Repeating segments being removed. #238

Closed radzionc closed 9 months ago

radzionc commented 1 year ago

I'd like the output to retain all segments from the input, but it seems some recurring portions are being omitted.

Here are the segments from the output.

2:  Upon acceptance, it progress.
3:  Stop.
4:  To reveal age-cowd model. Instead of leaning on the traditional switch case architecture,

But in the input, the fourth segment starts with the same text as the second segment.

4:  Upon acceptance, it progress to reveal age-cowd model. Instead of leaning on the traditional switch case architecture,
jianfch commented 1 year ago

What were the arguments you used?

radzionc commented 1 year ago

@jianfch only defaults of model.transcribe

import stable_whisper

def transcribe(input_path):
  model = stable_whisper.load_model('base')

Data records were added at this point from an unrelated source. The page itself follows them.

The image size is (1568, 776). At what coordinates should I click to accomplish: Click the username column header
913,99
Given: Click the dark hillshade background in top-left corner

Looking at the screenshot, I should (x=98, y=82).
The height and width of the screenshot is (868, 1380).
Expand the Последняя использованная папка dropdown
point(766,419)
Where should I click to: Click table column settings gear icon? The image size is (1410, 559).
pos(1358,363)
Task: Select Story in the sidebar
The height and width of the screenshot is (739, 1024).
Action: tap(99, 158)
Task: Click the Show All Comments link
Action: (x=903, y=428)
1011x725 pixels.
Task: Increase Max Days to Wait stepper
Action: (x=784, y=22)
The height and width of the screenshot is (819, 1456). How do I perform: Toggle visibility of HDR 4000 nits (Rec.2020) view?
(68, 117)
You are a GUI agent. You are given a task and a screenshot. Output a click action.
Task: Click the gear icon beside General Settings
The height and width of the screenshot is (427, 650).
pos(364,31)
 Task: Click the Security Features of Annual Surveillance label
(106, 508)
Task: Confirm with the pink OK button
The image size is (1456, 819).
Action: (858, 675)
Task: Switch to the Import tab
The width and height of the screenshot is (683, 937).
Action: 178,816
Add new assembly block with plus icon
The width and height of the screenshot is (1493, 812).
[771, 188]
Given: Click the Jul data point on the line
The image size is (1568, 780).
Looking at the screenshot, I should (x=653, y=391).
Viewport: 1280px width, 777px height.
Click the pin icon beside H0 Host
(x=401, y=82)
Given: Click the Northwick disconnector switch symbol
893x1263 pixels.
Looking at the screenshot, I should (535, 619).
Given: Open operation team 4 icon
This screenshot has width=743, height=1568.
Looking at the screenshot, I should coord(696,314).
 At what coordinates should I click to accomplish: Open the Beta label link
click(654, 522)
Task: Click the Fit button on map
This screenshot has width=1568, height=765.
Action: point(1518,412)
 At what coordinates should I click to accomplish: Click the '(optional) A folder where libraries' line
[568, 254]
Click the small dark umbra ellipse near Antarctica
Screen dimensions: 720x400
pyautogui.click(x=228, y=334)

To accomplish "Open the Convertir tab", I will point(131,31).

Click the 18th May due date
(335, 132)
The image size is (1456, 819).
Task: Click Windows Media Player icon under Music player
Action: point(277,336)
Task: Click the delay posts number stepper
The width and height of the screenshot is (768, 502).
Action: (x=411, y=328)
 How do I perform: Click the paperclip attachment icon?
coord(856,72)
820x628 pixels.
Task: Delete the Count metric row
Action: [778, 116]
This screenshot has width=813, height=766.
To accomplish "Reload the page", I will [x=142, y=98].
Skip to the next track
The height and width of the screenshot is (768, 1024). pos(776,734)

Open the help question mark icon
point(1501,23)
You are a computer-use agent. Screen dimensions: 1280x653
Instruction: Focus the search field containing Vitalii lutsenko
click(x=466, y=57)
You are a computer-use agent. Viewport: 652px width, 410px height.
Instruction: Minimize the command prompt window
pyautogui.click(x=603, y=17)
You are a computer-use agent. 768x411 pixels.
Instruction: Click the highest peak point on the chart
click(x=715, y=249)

  result = model.transcribe(input_path)

  return result
radzionc commented 1 year ago

In context, my aim is to edit a video recording for my development-focused YouTube channel. I want to eliminate pauses and segments where I misspoke. To streamline this process, I've been saying "Stop" after any misstep, hoping that this would make it easier to programmatically identify and remove the sections leading up to the "Stop" marker.

jianfch commented 1 year ago

The model has the tendency to omit repetitions. You can try temperature=0. If you only need to locate "stop", you also try locate(). See https://github.com/jianfch/stable-ts#locating-words.

# count=0 means look for all
model.locate(input_path, ' stop', 'English', count=0, verbose=True)